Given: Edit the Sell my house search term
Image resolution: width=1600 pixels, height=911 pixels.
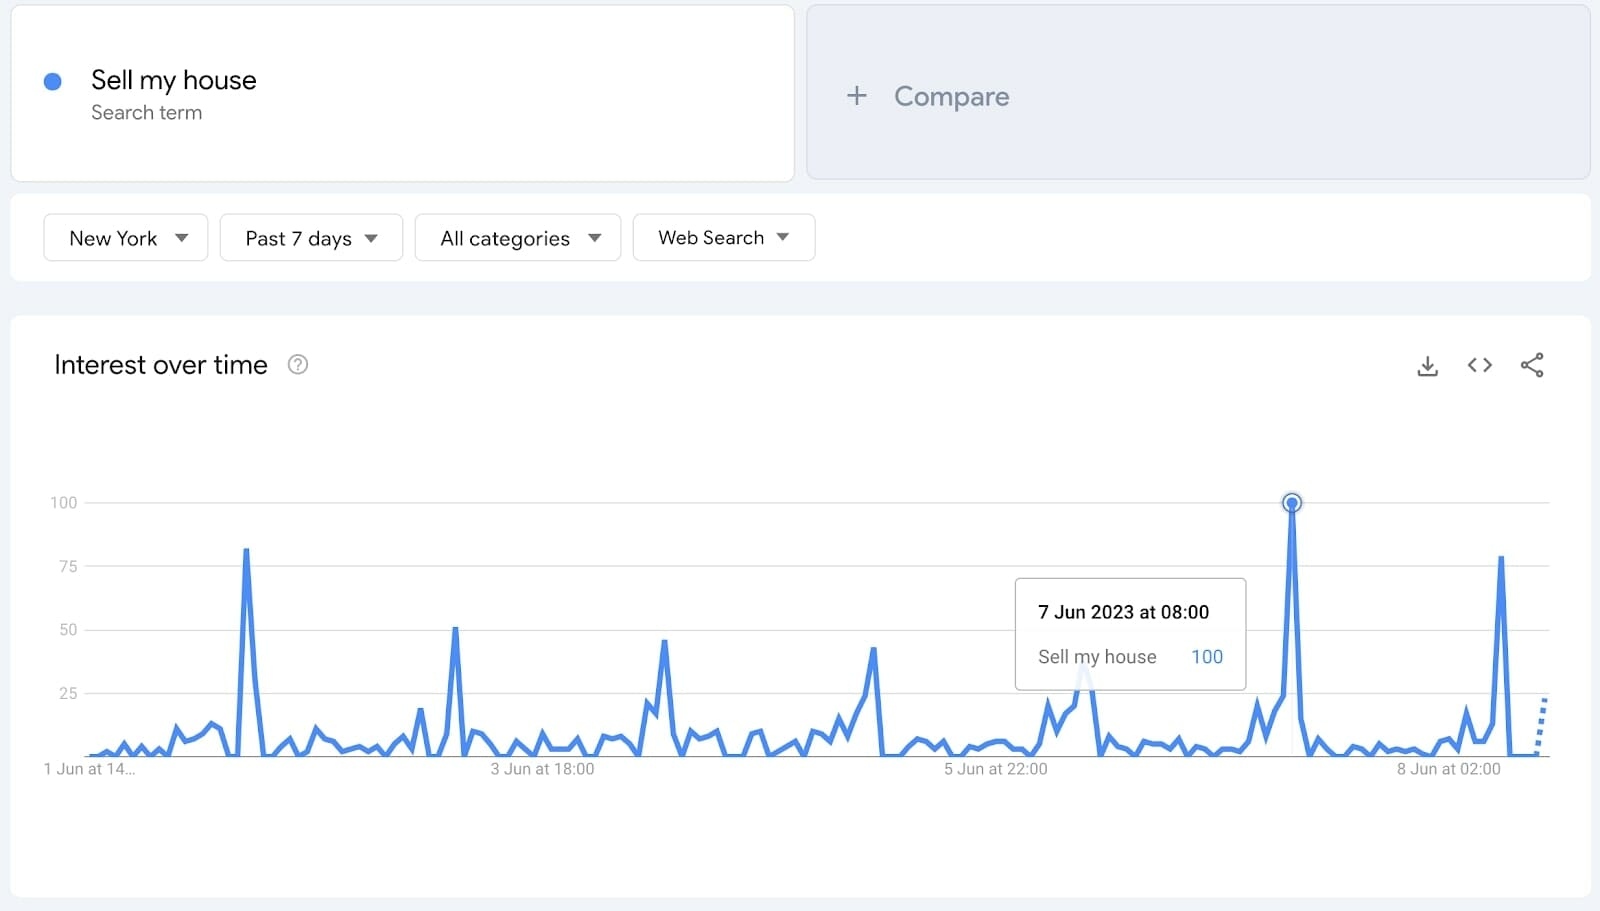Looking at the screenshot, I should [174, 80].
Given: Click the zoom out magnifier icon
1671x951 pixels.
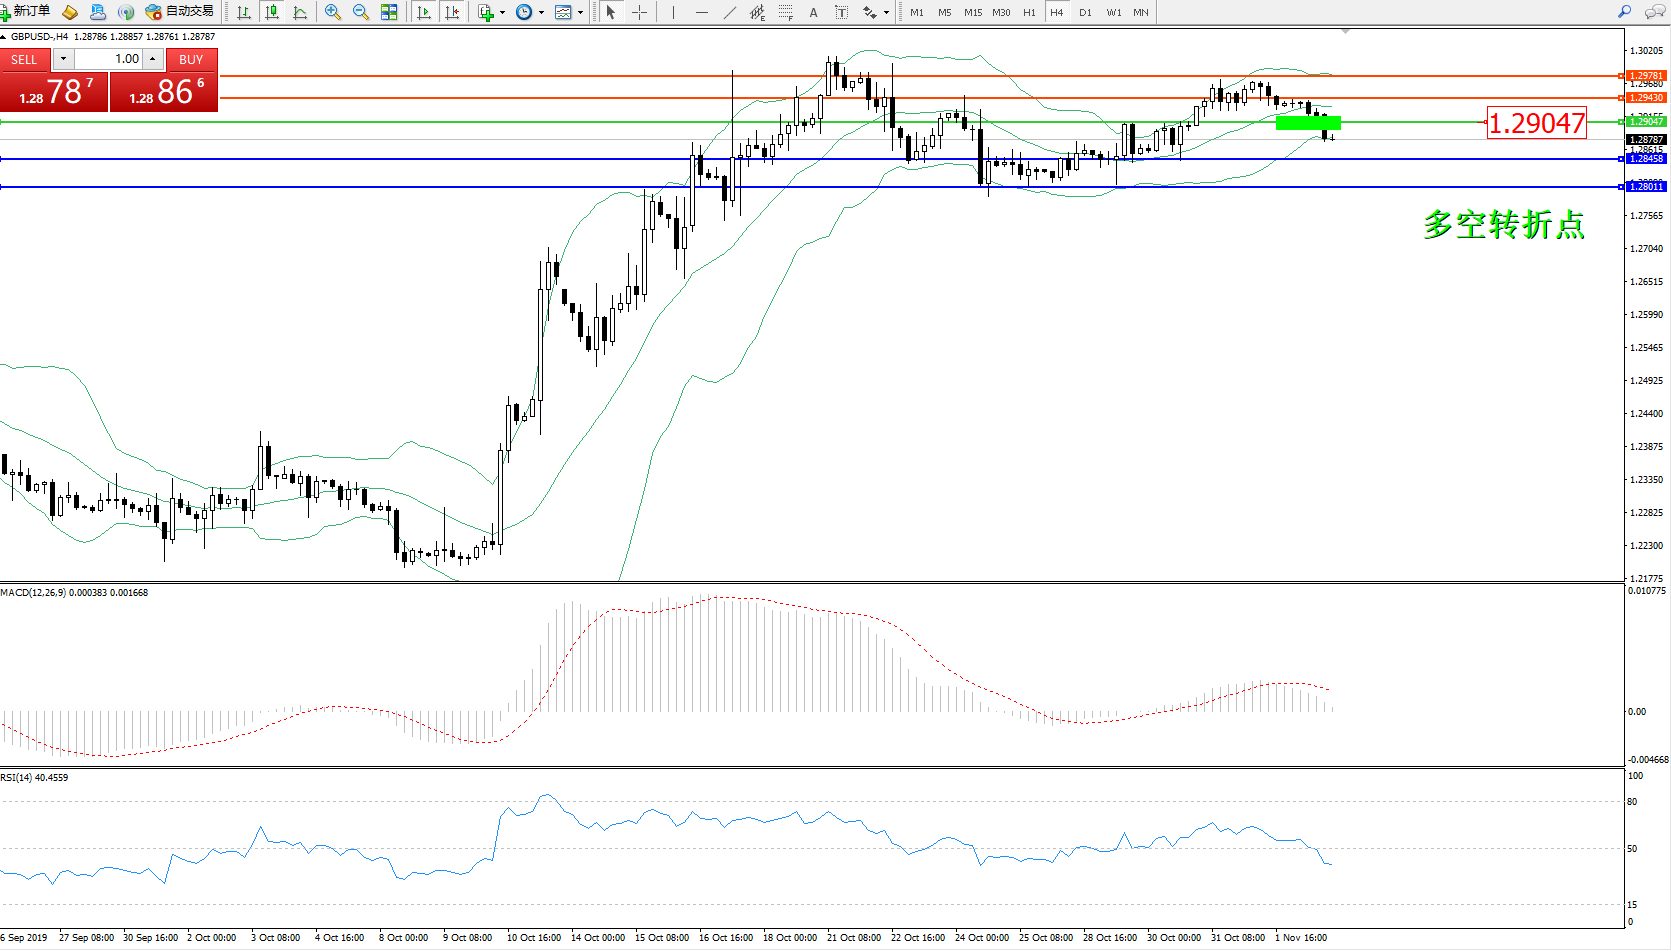Looking at the screenshot, I should click(x=361, y=12).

════

EXERCISE BRIEF:
Return the lines above word for word, leaving out the pictures.

THE COMPLETED TASK:
Given: Edit the Sell my house search term
Image resolution: width=1600 pixels, height=911 pixels.
Looking at the screenshot, I should [174, 80].
Given: Click the zoom out magnifier icon
1671x951 pixels.
Looking at the screenshot, I should click(x=361, y=12).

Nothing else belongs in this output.